Densità di qualità: Cella Zero è una gabbia spinosa, che punge e ferisce. Uno spazio angusto, stretto, in cui cercare disperatamente una via di fuga. Un sound ruvido, ossessivo, anche se non mancano momenti lenti ed orecchiabili, come accade tipicamente nel genere metal moderno (quello degli anni 2000, per intenderci). Tecnicamente ineccepibile, forse la band subisce un po’ troppe influenze (suoni e testi ricordano vagamente i primi Verdena). Sicuramente un ottimo disco, considerato che la band è neonata (i GDC si formano all’inizio del 2014) e siamo solo al loro primo lavoro. Il talento non manca di certo, le premesse per una loro crescita ci sono tutte.
Velocità: 10 pezzi, brevi ma intensissimi, che scorrono velocemente.
Testo: “La tua pelle è pallida, mentre le mani tremano, ed il tu volto è stanco.
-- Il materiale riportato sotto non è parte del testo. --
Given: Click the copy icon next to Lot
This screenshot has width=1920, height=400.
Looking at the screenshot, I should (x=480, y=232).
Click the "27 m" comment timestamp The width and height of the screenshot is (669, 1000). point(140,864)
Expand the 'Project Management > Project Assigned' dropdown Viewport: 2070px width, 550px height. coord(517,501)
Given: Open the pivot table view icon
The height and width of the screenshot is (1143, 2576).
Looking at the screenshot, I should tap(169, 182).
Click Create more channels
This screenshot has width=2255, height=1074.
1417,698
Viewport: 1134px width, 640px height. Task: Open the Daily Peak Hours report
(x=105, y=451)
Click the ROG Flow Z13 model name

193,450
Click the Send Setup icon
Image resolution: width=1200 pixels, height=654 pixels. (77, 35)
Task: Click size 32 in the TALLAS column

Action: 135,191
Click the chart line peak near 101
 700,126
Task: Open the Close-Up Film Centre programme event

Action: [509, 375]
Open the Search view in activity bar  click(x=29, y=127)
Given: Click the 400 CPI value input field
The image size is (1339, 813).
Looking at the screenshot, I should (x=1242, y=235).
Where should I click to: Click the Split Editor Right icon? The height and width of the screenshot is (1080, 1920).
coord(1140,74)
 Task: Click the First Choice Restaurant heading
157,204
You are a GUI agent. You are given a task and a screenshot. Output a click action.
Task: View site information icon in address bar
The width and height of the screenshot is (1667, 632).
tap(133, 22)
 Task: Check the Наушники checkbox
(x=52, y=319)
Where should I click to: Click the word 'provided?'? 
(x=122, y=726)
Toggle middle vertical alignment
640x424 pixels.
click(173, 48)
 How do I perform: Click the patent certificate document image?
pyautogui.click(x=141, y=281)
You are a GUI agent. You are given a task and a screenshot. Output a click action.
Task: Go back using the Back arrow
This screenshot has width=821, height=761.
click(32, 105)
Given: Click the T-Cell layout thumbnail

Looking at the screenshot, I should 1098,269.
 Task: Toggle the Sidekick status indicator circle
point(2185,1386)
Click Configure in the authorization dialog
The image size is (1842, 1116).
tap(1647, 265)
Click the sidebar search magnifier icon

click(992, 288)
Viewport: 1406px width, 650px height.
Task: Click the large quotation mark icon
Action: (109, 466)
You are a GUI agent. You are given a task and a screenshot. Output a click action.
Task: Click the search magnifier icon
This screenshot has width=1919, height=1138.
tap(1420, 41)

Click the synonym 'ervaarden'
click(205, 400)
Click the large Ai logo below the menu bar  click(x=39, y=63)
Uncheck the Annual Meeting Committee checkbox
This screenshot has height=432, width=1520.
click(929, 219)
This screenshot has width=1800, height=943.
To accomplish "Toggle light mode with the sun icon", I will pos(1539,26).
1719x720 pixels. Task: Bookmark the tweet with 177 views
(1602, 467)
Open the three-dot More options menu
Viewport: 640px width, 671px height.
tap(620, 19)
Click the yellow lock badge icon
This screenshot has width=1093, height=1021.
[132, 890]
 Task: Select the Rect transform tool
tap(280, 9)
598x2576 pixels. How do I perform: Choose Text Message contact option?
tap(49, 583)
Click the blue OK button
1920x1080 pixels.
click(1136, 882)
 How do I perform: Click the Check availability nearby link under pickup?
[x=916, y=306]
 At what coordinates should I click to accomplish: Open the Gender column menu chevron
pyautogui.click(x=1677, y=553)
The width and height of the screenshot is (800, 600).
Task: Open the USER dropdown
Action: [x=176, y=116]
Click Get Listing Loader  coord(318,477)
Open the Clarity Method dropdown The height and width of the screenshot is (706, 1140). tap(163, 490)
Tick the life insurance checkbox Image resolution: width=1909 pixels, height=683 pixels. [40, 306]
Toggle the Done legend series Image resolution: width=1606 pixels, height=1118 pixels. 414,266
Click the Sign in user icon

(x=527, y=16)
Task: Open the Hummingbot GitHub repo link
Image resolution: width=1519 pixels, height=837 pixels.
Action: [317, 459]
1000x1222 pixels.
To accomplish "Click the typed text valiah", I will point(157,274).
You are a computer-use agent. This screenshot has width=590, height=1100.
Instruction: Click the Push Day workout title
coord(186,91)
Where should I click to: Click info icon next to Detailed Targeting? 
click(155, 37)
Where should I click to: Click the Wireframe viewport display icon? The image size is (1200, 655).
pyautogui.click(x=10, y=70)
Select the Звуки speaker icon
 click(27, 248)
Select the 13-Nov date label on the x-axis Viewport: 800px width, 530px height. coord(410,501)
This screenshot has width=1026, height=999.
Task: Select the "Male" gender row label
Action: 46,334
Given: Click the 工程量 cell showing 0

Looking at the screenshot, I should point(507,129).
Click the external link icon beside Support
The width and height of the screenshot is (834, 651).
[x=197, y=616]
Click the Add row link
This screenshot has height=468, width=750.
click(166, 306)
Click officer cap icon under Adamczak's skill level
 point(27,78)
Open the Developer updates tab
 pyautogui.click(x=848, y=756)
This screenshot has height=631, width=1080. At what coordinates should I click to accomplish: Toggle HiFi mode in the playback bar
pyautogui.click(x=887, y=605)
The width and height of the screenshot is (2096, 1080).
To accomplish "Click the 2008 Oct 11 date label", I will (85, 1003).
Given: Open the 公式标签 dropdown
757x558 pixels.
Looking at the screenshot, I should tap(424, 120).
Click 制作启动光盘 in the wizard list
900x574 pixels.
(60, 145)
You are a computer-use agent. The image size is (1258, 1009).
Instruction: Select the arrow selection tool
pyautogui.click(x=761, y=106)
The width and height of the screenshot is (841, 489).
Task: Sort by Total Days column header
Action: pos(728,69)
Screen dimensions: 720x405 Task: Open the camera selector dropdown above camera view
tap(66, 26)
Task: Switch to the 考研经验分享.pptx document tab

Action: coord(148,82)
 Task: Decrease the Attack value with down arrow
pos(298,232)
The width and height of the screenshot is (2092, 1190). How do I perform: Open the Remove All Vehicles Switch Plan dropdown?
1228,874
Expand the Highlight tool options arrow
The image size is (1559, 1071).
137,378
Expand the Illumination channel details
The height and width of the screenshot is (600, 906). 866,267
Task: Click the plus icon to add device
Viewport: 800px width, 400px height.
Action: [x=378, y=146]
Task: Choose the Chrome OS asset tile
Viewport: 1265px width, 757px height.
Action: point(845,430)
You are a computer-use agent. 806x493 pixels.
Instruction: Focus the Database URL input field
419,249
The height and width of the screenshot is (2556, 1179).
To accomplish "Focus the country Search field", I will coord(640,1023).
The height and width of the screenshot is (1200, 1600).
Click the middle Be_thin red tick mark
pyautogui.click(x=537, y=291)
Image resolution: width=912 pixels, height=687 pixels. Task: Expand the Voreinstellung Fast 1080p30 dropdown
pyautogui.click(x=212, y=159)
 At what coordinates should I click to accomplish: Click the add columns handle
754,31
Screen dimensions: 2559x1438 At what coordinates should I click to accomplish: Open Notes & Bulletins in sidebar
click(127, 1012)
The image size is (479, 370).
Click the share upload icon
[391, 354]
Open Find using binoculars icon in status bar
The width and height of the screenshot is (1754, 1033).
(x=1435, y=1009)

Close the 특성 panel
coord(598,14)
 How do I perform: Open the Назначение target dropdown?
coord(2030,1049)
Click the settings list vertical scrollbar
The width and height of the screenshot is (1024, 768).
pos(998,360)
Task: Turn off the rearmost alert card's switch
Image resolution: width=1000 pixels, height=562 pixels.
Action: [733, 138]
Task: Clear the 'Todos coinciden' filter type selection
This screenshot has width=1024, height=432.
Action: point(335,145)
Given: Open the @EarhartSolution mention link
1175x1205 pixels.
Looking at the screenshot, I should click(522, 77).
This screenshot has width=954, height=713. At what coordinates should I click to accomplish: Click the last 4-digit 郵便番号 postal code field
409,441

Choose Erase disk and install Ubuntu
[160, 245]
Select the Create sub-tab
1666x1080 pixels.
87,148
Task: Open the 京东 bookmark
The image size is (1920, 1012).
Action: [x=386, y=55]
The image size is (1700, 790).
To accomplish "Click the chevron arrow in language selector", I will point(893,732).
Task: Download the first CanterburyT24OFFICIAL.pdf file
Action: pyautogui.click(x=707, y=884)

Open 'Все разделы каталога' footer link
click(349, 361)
Sorridono le labbra che ci si posa il tuo sudore, rimani immobile. Sparirai, sparirai anche se lasci qui il suo segno. Sparirai anche se lasci qui il tuo seme. Comincia pure a correre nella nebbia che ti conforta umida…” da Homus.
La dichiarazione: “La nostra non è una visione pessimistica, ma cerchiamo di raccontare le debolezze umane e di come gli individui cercano di reagire alle proprie difficoltà psicologiche e sociali, quindi poi di base c’è un filo logico ottimista, che è appunto la reazione a qualcosa di negativo. Poi in alcuni brani si parla anche di reazione verso un sistema sociale che cerca di venderci una falsa libertà”. (Claphitblog, 2015).